Terra Linda (Portuguese for "Beautiful Land") is a district of the city of San Rafael, California. It was formerly an unincorporated community within Marin County. It lies at an elevation of 171 feet (52 m).

Terra Linda is a residential and light commercial/office community in the Las Gallinas Valley area of Marin County, approximately 14 mi north of the Golden Gate Bridge. The housing stock includes about 900 residences built by Joseph Eichler.

==History==
Terra Linda is located on what was formerly the property of the Manuel T. Freitas family, immigrant Portuguese owners of part of the Rancho San Pedro, Santa Margarita y Las Gallinas Mexican land grant. The ranch was originally operated as a dairy farm. The site of the ranch house and buildings is now the site of St. Isabella's Catholic Church and School.

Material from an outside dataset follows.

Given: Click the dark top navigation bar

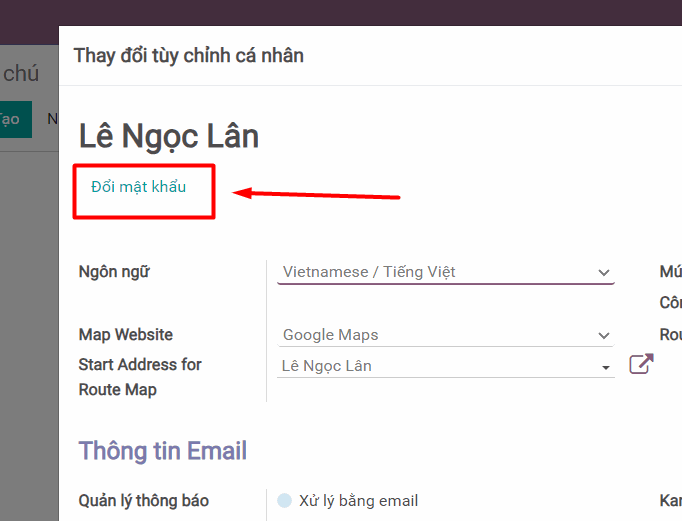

Terra Linda shares ZIP Code 94903 with Santa Venetia, Marinwood, and Lucas Valley. The Terra Linda post office was established in 1961. Its main streets are Las Gallinas, Freitas Parkway, and Redwood Highway. Early Terra Linda residents formed a Community Services District, and Recreation & Parks District, under the direct authority of the Marin County government. These entities built the public infrastructure that stands today. In the early 1970s, citizens voted to annex these entities to the City of San Rafael.
Its population is about 10,000.

Terra Linda is built upon the ancestral lands of the Coast Miwok, specifically land traditionally inhabited by the Tamal Aguasto tribe.

Most of Terra Linda was built after World War II and was largely completed by 1970. Terra Linda was originally developed by the development group Alliance Construction. The first residences were model homes on Hyacinth Way. They were of the then-contemporary Mid-century modern (Eichler) style: concrete-slab foundation; hydronic heat; cork floors; low-pitch, open-beam ceilings; clerestory and gable windows. About 900 homes in Terra Linda were built by Joseph Eichler from 1955 to 1965. The distinctive architectural style of Eichler homes provides an historic element.

The valley's main arteries, Manuel T. Freitas Parkway and Del Ganado Road, follow Santa Margarita Creek, whose bed was cemented over in the early 1960s and turned into a storm trough when the area was developed. Plans are being made to restore the creek to its original state and redesign Freitas Parkway to accommodate the creek, at an estimated cost of $20 million. These plans have been in fruition for years and as of 2018 there is no news about this moving forward. Freitas Parkway was originally designed to have three lanes each way (currently there are two) that cross over the ridge into the Sleepy Hollow neighborhood of San Anselmo. This design was never finished after those lands were purchased by the public and placed into the care of the Marin County Open Space District. Details follow: 1972 San Rafael residents approved a bond issue of $2,250,000 bond issue to purchase open space citywide, including parcels in North San Rafael. 1973 Mont Marin neighborhood formed an assessment district to purchase the 184-acre Mont Marin Open Space for $314,000.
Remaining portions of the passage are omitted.